Exercise brief: Please print every record below exactly as it appears.

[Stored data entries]
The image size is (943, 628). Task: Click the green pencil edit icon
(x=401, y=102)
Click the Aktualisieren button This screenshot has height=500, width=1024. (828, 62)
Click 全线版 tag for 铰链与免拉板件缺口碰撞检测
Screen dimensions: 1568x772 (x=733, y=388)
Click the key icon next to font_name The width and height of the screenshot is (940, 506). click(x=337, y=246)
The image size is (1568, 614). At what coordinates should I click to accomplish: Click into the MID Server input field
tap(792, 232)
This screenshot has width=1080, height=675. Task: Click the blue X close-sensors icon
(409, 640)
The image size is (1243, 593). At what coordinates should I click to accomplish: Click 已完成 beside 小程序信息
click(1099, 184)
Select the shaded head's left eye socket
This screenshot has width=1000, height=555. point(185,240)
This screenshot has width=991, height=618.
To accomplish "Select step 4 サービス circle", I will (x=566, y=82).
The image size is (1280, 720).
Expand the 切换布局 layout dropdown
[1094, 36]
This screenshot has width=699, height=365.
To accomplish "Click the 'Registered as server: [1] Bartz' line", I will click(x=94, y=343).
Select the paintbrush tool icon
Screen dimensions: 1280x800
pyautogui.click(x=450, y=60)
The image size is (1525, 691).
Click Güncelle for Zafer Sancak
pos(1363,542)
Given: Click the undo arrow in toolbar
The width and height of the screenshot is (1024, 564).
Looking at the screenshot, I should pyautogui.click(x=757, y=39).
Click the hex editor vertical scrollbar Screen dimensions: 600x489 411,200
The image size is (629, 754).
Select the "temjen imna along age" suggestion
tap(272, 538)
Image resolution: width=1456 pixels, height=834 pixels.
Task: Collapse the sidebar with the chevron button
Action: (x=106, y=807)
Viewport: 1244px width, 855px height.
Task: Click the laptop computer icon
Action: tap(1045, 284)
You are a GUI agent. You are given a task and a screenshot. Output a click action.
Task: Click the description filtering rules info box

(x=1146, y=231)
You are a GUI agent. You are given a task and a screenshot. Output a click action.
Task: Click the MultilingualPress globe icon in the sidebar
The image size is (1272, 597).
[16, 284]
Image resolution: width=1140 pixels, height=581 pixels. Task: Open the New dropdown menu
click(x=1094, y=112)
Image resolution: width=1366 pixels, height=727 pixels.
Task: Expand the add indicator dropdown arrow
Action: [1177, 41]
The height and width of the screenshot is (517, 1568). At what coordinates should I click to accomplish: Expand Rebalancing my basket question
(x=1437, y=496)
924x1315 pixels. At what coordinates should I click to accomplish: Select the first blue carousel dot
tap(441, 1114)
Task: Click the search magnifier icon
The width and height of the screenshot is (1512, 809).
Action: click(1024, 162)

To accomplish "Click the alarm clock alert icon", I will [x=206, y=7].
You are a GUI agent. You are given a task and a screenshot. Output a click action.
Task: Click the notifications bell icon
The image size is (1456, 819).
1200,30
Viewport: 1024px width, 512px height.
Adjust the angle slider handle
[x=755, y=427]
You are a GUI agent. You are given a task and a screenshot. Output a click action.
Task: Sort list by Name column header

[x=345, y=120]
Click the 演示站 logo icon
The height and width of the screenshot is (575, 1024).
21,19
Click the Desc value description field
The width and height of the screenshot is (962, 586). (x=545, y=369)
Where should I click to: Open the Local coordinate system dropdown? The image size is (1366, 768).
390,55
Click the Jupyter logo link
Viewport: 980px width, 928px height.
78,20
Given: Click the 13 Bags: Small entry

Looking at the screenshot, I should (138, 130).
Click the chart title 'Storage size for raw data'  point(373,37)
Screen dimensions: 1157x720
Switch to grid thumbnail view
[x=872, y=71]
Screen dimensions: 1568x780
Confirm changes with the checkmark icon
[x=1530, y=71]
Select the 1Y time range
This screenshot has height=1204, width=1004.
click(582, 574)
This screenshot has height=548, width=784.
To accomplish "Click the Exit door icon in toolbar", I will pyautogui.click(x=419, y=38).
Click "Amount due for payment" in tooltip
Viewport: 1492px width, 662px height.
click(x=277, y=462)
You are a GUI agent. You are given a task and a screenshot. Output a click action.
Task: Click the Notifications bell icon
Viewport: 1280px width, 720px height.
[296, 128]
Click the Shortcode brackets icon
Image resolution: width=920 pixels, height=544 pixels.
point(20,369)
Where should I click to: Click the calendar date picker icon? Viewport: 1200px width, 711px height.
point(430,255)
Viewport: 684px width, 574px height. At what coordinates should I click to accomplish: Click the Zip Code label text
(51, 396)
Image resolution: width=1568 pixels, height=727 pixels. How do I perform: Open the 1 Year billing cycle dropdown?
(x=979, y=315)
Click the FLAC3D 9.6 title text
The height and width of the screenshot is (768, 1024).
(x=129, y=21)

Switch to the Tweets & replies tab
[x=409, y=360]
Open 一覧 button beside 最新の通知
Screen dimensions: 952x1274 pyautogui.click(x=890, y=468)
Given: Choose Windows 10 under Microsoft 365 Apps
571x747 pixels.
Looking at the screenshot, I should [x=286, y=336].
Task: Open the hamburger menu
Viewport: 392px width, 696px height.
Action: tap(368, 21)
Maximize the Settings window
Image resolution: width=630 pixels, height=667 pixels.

Result below:
The image size is (943, 628). Task: Click the green pencil edit icon
(x=401, y=102)
Click the Aktualisieren button This screenshot has height=500, width=1024. (828, 62)
Click 全线版 tag for 铰链与免拉板件缺口碰撞检测
Screen dimensions: 1568x772 (x=733, y=388)
Click the key icon next to font_name The width and height of the screenshot is (940, 506). click(x=337, y=246)
The image size is (1568, 614). At what coordinates should I click to accomplish: Click into the MID Server input field
tap(792, 232)
This screenshot has width=1080, height=675. Task: Click the blue X close-sensors icon
(409, 640)
The image size is (1243, 593). At what coordinates should I click to accomplish: Click 已完成 beside 小程序信息
click(1099, 184)
Select the shaded head's left eye socket
This screenshot has width=1000, height=555. point(185,240)
This screenshot has width=991, height=618.
To accomplish "Select step 4 サービス circle", I will (x=566, y=82).
The image size is (1280, 720).
Expand the 切换布局 layout dropdown
[1094, 36]
This screenshot has width=699, height=365.
To accomplish "Click the 'Registered as server: [1] Bartz' line", I will click(x=94, y=343).
Select the paintbrush tool icon
Screen dimensions: 1280x800
pyautogui.click(x=450, y=60)
The image size is (1525, 691).
Click Güncelle for Zafer Sancak
pos(1363,542)
Given: Click the undo arrow in toolbar
The width and height of the screenshot is (1024, 564).
Looking at the screenshot, I should pyautogui.click(x=757, y=39).
Click the hex editor vertical scrollbar Screen dimensions: 600x489 411,200
The image size is (629, 754).
Select the "temjen imna along age" suggestion
tap(272, 538)
Image resolution: width=1456 pixels, height=834 pixels.
Task: Collapse the sidebar with the chevron button
Action: (x=106, y=807)
Viewport: 1244px width, 855px height.
Task: Click the laptop computer icon
Action: tap(1045, 284)
You are a GUI agent. You are given a task and a screenshot. Output a click action.
Task: Click the description filtering rules info box

(x=1146, y=231)
You are a GUI agent. You are given a task and a screenshot. Output a click action.
Task: Click the MultilingualPress globe icon in the sidebar
The image size is (1272, 597).
[16, 284]
Image resolution: width=1140 pixels, height=581 pixels. Task: Open the New dropdown menu
click(x=1094, y=112)
Image resolution: width=1366 pixels, height=727 pixels.
Task: Expand the add indicator dropdown arrow
Action: [1177, 41]
The height and width of the screenshot is (517, 1568). At what coordinates should I click to accomplish: Expand Rebalancing my basket question
(x=1437, y=496)
924x1315 pixels. At what coordinates should I click to accomplish: Select the first blue carousel dot
tap(441, 1114)
Task: Click the search magnifier icon
The width and height of the screenshot is (1512, 809).
Action: click(1024, 162)

To accomplish "Click the alarm clock alert icon", I will [x=206, y=7].
You are a GUI agent. You are given a task and a screenshot. Output a click action.
Task: Click the notifications bell icon
The image size is (1456, 819).
1200,30
Viewport: 1024px width, 512px height.
Adjust the angle slider handle
[x=755, y=427]
You are a GUI agent. You are given a task and a screenshot. Output a click action.
Task: Sort list by Name column header

[x=345, y=120]
Click the 演示站 logo icon
The height and width of the screenshot is (575, 1024).
21,19
Click the Desc value description field
The width and height of the screenshot is (962, 586). (x=545, y=369)
Where should I click to: Open the Local coordinate system dropdown? The image size is (1366, 768).
390,55
Click the Jupyter logo link
Viewport: 980px width, 928px height.
78,20
Given: Click the 13 Bags: Small entry

Looking at the screenshot, I should (138, 130).
Click the chart title 'Storage size for raw data'  point(373,37)
Screen dimensions: 1157x720
Switch to grid thumbnail view
[x=872, y=71]
Screen dimensions: 1568x780
Confirm changes with the checkmark icon
[x=1530, y=71]
Select the 1Y time range
This screenshot has height=1204, width=1004.
click(582, 574)
This screenshot has height=548, width=784.
To accomplish "Click the Exit door icon in toolbar", I will pyautogui.click(x=419, y=38).
Click "Amount due for payment" in tooltip
Viewport: 1492px width, 662px height.
click(x=277, y=462)
You are a GUI agent. You are given a task and a screenshot. Output a click action.
Task: Click the Notifications bell icon
Viewport: 1280px width, 720px height.
[296, 128]
Click the Shortcode brackets icon
Image resolution: width=920 pixels, height=544 pixels.
point(20,369)
Where should I click to: Click the calendar date picker icon? Viewport: 1200px width, 711px height.
point(430,255)
Viewport: 684px width, 574px height. At what coordinates should I click to accomplish: Click the Zip Code label text
(51, 396)
Image resolution: width=1568 pixels, height=727 pixels. How do I perform: Open the 1 Year billing cycle dropdown?
(x=979, y=315)
Click the FLAC3D 9.6 title text
The height and width of the screenshot is (768, 1024).
(x=129, y=21)

Switch to the Tweets & replies tab
[x=409, y=360]
Open 一覧 button beside 最新の通知
Screen dimensions: 952x1274 pyautogui.click(x=890, y=468)
Given: Choose Windows 10 under Microsoft 365 Apps
571x747 pixels.
Looking at the screenshot, I should [x=286, y=336].
Task: Open the hamburger menu
Viewport: 392px width, 696px height.
Action: tap(368, 21)
Maximize the Settings window
Image resolution: width=630 pixels, height=667 pixels.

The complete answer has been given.